AUR stands for "Arch User Repository". It's not the official system repository.
> I'm getting the impression that C/C++ cultists love it whenever there's an npm exploit
I am not a C/C++ cultist at all, and I actually don't like C++ (the language) so much (I've worked with it for years). I, for one, do not love it when there is an exploit in a language package manager.
My problem with language package managers is that people love them precisely because they don't want to learn how to deal with dependencies. Which is actually the problem: if I pull a random Rust library, it will itself pull many transitive dependencies. I recently compared two implementations of the same standard (C++ vs Rust): in C++ it had 8 dependencies (I can audit that myself). In Rust... it had 260 of them. 260! I won't even read through all those names.
"It's too hard to add a dependency in C++" is, in my opinion, missing the point. In C++, you have to actually deal with the dependency. You know it exists, you have seen it at least once in your life. The fact that you can't easily pull 260 dependencies you have never heard about is a feature, not a bug.
I would be totally fine with great tooling like cargo, if it looked like the problem of random third-party dependencies was under control. But it is not. Not remotely.
> Do these cultists just not use dependencies?
I choose my dependencies carefully. If I need a couple functions from an open source dependency I don't know, I can often just pull those two functions and maintain them myself (instead of pulling the dependency and its 10 dependencies).
> Are they just [probably inexpertly] reinventing every wheel?
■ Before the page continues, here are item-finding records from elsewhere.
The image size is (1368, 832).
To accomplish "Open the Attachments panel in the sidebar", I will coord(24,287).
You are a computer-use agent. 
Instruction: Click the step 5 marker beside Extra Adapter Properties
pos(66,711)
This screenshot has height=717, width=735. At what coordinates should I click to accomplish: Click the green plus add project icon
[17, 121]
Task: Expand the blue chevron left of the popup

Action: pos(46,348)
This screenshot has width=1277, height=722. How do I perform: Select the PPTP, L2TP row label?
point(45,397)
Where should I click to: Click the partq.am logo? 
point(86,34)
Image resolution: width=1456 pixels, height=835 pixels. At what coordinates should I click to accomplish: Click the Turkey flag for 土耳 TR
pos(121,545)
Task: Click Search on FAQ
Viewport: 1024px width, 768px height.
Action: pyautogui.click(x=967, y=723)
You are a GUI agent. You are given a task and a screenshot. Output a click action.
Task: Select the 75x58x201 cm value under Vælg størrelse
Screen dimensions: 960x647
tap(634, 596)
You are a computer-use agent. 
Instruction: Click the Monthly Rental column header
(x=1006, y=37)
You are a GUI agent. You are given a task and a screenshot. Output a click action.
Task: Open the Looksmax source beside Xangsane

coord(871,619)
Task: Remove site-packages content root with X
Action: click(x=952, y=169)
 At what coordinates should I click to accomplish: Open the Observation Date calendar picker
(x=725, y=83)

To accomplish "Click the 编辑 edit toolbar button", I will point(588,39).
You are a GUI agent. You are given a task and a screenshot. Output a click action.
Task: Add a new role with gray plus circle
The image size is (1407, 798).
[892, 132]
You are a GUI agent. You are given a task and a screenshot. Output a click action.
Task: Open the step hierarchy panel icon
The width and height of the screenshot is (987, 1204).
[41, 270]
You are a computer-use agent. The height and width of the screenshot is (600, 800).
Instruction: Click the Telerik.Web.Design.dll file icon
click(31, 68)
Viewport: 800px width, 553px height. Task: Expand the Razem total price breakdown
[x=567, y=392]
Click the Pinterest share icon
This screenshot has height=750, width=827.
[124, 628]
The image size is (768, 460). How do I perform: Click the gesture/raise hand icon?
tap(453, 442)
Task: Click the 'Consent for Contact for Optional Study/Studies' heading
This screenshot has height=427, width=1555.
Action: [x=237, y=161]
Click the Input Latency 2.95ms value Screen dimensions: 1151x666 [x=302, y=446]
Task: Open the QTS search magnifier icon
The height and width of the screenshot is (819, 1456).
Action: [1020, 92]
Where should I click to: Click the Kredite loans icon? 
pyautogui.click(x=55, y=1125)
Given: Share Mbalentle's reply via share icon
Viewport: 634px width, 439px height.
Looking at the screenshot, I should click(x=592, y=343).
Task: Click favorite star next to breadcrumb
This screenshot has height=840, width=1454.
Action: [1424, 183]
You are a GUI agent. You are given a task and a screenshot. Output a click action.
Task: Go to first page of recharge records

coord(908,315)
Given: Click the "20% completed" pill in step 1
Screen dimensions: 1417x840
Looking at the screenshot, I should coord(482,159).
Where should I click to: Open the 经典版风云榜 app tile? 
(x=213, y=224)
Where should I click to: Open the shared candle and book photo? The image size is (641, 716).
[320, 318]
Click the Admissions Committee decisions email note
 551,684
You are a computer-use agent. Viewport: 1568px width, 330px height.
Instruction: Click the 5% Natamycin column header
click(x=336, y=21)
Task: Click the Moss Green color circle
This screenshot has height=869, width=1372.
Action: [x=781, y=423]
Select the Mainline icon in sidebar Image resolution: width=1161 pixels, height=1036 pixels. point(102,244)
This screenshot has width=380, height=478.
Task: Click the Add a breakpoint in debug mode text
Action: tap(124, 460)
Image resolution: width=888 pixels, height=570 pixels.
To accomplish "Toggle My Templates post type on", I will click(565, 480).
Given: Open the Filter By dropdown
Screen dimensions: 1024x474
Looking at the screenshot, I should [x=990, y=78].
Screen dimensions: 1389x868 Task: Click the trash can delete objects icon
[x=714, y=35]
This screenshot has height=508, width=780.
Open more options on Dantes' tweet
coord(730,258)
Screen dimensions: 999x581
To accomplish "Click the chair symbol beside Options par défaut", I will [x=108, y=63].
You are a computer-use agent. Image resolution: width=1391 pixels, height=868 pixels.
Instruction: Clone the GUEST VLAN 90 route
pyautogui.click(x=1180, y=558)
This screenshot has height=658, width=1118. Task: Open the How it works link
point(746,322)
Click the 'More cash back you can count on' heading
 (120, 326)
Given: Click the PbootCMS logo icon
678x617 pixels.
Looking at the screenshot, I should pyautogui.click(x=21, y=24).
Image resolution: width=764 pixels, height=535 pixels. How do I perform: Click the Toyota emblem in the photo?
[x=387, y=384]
I find it ironic that when I explain that my problem is that I want to be able to audit (and maintain, if necessary) my dependencies, the answer that comes suggests that I am incompetent and "inexpertly" doing my job.
Would it make me more of an expert if I was pulling, running and distributing random code from the Internet without having the smallest clue about who wrote it?
Do I need to complain about how hard CMake is and compare a command line to a "magic incantation" to be considered an expert?